Problem to solve:
Set each line of the records down again exactly, please.

========================================================================

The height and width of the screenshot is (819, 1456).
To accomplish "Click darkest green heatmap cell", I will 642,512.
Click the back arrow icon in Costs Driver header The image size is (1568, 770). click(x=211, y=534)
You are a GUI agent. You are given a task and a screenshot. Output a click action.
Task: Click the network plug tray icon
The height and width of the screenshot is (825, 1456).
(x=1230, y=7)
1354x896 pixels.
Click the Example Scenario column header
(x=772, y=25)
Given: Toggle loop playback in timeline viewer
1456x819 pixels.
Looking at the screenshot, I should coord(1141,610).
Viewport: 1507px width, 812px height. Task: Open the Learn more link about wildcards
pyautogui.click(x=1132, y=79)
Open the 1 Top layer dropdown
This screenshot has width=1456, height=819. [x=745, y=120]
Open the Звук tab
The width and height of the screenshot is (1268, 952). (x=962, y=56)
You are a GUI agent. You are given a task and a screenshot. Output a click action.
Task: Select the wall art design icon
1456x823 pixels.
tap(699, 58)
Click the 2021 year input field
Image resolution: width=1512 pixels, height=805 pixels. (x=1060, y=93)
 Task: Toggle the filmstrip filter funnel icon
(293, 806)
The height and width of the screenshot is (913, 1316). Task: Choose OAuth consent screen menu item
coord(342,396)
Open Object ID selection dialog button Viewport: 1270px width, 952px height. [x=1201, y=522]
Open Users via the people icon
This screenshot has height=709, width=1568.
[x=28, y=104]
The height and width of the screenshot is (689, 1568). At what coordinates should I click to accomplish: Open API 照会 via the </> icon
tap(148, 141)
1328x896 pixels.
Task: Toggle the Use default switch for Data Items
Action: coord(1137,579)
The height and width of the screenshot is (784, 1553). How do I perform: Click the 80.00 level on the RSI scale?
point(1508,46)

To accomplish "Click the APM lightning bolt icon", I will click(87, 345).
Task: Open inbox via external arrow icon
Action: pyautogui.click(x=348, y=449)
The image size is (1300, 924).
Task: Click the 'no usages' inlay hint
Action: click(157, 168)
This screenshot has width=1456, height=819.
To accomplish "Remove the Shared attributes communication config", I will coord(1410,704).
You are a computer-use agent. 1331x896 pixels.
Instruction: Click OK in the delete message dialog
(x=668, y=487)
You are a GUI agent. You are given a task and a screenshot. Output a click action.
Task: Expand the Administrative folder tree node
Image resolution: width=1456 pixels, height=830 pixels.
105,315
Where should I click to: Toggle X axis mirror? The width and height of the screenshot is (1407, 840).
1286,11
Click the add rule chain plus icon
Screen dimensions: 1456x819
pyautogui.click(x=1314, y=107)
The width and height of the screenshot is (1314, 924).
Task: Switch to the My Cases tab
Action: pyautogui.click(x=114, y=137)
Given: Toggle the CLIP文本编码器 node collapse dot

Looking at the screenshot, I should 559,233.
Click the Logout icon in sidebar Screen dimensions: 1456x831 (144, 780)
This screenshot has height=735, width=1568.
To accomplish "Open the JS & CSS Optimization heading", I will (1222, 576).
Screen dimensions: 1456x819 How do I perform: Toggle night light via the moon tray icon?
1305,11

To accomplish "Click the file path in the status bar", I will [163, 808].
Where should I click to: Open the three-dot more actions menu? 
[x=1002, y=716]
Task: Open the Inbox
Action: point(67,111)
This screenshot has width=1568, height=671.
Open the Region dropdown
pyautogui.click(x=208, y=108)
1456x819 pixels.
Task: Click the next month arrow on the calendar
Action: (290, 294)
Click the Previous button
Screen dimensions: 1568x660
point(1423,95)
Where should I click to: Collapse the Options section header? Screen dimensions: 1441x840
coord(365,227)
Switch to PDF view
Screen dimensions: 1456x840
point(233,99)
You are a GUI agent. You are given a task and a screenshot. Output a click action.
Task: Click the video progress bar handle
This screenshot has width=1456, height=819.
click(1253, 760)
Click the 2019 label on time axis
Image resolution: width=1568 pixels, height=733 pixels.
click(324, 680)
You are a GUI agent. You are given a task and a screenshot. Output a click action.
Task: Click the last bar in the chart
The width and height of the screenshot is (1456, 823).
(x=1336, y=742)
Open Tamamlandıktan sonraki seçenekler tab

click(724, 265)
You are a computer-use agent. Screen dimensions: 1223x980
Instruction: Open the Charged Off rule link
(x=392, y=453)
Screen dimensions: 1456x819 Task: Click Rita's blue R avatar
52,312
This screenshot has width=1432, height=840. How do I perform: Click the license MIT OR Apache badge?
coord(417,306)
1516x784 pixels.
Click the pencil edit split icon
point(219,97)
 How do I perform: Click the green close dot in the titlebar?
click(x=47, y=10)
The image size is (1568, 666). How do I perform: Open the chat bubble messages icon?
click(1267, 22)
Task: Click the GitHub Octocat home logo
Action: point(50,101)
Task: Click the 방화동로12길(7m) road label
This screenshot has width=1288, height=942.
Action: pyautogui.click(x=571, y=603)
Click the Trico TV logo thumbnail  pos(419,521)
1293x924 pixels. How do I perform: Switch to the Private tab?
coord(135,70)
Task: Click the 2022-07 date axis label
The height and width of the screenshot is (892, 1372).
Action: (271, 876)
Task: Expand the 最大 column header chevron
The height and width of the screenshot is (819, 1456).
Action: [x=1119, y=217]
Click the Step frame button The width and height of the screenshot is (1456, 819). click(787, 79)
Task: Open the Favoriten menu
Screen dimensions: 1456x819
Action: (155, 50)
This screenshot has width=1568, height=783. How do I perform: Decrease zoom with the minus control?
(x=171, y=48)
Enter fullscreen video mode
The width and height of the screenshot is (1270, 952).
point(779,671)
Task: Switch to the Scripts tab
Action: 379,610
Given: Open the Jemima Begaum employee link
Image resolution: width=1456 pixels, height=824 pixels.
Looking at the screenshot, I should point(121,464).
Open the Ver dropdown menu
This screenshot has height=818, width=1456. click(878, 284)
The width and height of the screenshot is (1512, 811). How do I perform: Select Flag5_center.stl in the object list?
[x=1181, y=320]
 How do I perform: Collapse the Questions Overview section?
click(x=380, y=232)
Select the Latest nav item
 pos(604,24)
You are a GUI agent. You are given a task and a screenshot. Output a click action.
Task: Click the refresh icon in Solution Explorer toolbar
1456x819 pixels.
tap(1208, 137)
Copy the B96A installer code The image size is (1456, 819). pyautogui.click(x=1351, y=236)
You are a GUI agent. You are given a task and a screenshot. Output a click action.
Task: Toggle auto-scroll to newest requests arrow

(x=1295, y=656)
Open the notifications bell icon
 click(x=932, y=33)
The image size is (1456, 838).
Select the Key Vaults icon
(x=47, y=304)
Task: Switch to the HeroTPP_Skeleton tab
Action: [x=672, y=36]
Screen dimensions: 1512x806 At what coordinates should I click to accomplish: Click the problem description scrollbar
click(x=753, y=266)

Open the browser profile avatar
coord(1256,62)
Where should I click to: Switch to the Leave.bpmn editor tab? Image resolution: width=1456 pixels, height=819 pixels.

========================================================================

Answer to the problem:
The height and width of the screenshot is (819, 1456).
To accomplish "Click darkest green heatmap cell", I will 642,512.
Click the back arrow icon in Costs Driver header The image size is (1568, 770). click(x=211, y=534)
You are a GUI agent. You are given a task and a screenshot. Output a click action.
Task: Click the network plug tray icon
The height and width of the screenshot is (825, 1456).
(x=1230, y=7)
1354x896 pixels.
Click the Example Scenario column header
(x=772, y=25)
Given: Toggle loop playback in timeline viewer
1456x819 pixels.
Looking at the screenshot, I should coord(1141,610).
Viewport: 1507px width, 812px height. Task: Open the Learn more link about wildcards
pyautogui.click(x=1132, y=79)
Open the 1 Top layer dropdown
This screenshot has width=1456, height=819. [x=745, y=120]
Open the Звук tab
The width and height of the screenshot is (1268, 952). (x=962, y=56)
You are a GUI agent. You are given a task and a screenshot. Output a click action.
Task: Select the wall art design icon
1456x823 pixels.
tap(699, 58)
Click the 2021 year input field
Image resolution: width=1512 pixels, height=805 pixels. (x=1060, y=93)
 Task: Toggle the filmstrip filter funnel icon
(293, 806)
The height and width of the screenshot is (913, 1316). Task: Choose OAuth consent screen menu item
coord(342,396)
Open Object ID selection dialog button Viewport: 1270px width, 952px height. [x=1201, y=522]
Open Users via the people icon
This screenshot has height=709, width=1568.
[x=28, y=104]
The height and width of the screenshot is (689, 1568). At what coordinates should I click to accomplish: Open API 照会 via the </> icon
tap(148, 141)
1328x896 pixels.
Task: Toggle the Use default switch for Data Items
Action: coord(1137,579)
The height and width of the screenshot is (784, 1553). How do I perform: Click the 80.00 level on the RSI scale?
point(1508,46)

To accomplish "Click the APM lightning bolt icon", I will click(87, 345).
Task: Open inbox via external arrow icon
Action: pyautogui.click(x=348, y=449)
The image size is (1300, 924).
Task: Click the 'no usages' inlay hint
Action: click(157, 168)
This screenshot has width=1456, height=819.
To accomplish "Remove the Shared attributes communication config", I will coord(1410,704).
You are a computer-use agent. 1331x896 pixels.
Instruction: Click OK in the delete message dialog
(x=668, y=487)
You are a GUI agent. You are given a task and a screenshot. Output a click action.
Task: Expand the Administrative folder tree node
Image resolution: width=1456 pixels, height=830 pixels.
105,315
Where should I click to: Toggle X axis mirror? The width and height of the screenshot is (1407, 840).
1286,11
Click the add rule chain plus icon
Screen dimensions: 1456x819
pyautogui.click(x=1314, y=107)
The width and height of the screenshot is (1314, 924).
Task: Switch to the My Cases tab
Action: pyautogui.click(x=114, y=137)
Given: Toggle the CLIP文本编码器 node collapse dot

Looking at the screenshot, I should 559,233.
Click the Logout icon in sidebar Screen dimensions: 1456x831 (144, 780)
This screenshot has height=735, width=1568.
To accomplish "Open the JS & CSS Optimization heading", I will (1222, 576).
Screen dimensions: 1456x819 How do I perform: Toggle night light via the moon tray icon?
1305,11

To accomplish "Click the file path in the status bar", I will [163, 808].
Where should I click to: Open the three-dot more actions menu? 
[x=1002, y=716]
Task: Open the Inbox
Action: point(67,111)
This screenshot has width=1568, height=671.
Open the Region dropdown
pyautogui.click(x=208, y=108)
1456x819 pixels.
Task: Click the next month arrow on the calendar
Action: (290, 294)
Click the Previous button
Screen dimensions: 1568x660
point(1423,95)
Where should I click to: Collapse the Options section header? Screen dimensions: 1441x840
coord(365,227)
Switch to PDF view
Screen dimensions: 1456x840
point(233,99)
You are a GUI agent. You are given a task and a screenshot. Output a click action.
Task: Click the video progress bar handle
This screenshot has width=1456, height=819.
click(1253, 760)
Click the 2019 label on time axis
Image resolution: width=1568 pixels, height=733 pixels.
click(324, 680)
You are a GUI agent. You are given a task and a screenshot. Output a click action.
Task: Click the last bar in the chart
The width and height of the screenshot is (1456, 823).
(x=1336, y=742)
Open Tamamlandıktan sonraki seçenekler tab

click(724, 265)
You are a computer-use agent. Screen dimensions: 1223x980
Instruction: Open the Charged Off rule link
(x=392, y=453)
Screen dimensions: 1456x819 Task: Click Rita's blue R avatar
52,312
This screenshot has width=1432, height=840. How do I perform: Click the license MIT OR Apache badge?
coord(417,306)
1516x784 pixels.
Click the pencil edit split icon
point(219,97)
 How do I perform: Click the green close dot in the titlebar?
click(x=47, y=10)
The image size is (1568, 666). How do I perform: Open the chat bubble messages icon?
click(1267, 22)
Task: Click the GitHub Octocat home logo
Action: point(50,101)
Task: Click the 방화동로12길(7m) road label
This screenshot has width=1288, height=942.
Action: pyautogui.click(x=571, y=603)
Click the Trico TV logo thumbnail  pos(419,521)
1293x924 pixels. How do I perform: Switch to the Private tab?
coord(135,70)
Task: Click the 2022-07 date axis label
The height and width of the screenshot is (892, 1372).
Action: (271, 876)
Task: Expand the 最大 column header chevron
The height and width of the screenshot is (819, 1456).
Action: [x=1119, y=217]
Click the Step frame button The width and height of the screenshot is (1456, 819). click(787, 79)
Task: Open the Favoriten menu
Screen dimensions: 1456x819
Action: (155, 50)
This screenshot has width=1568, height=783. How do I perform: Decrease zoom with the minus control?
(x=171, y=48)
Enter fullscreen video mode
The width and height of the screenshot is (1270, 952).
point(779,671)
Task: Switch to the Scripts tab
Action: 379,610
Given: Open the Jemima Begaum employee link
Image resolution: width=1456 pixels, height=824 pixels.
Looking at the screenshot, I should point(121,464).
Open the Ver dropdown menu
This screenshot has height=818, width=1456. click(878, 284)
The width and height of the screenshot is (1512, 811). How do I perform: Select Flag5_center.stl in the object list?
[x=1181, y=320]
 How do I perform: Collapse the Questions Overview section?
click(x=380, y=232)
Select the Latest nav item
 pos(604,24)
You are a GUI agent. You are given a task and a screenshot. Output a click action.
Task: Click the refresh icon in Solution Explorer toolbar
1456x819 pixels.
tap(1208, 137)
Copy the B96A installer code The image size is (1456, 819). pyautogui.click(x=1351, y=236)
You are a GUI agent. You are given a task and a screenshot. Output a click action.
Task: Toggle auto-scroll to newest requests arrow

(x=1295, y=656)
Open the notifications bell icon
 click(x=932, y=33)
The image size is (1456, 838).
Select the Key Vaults icon
(x=47, y=304)
Task: Switch to the HeroTPP_Skeleton tab
Action: [x=672, y=36]
Screen dimensions: 1512x806 At what coordinates should I click to accomplish: Click the problem description scrollbar
click(x=753, y=266)

Open the browser profile avatar
coord(1256,62)
Where should I click to: Switch to the Leave.bpmn editor tab? Image resolution: width=1456 pixels, height=819 pixels.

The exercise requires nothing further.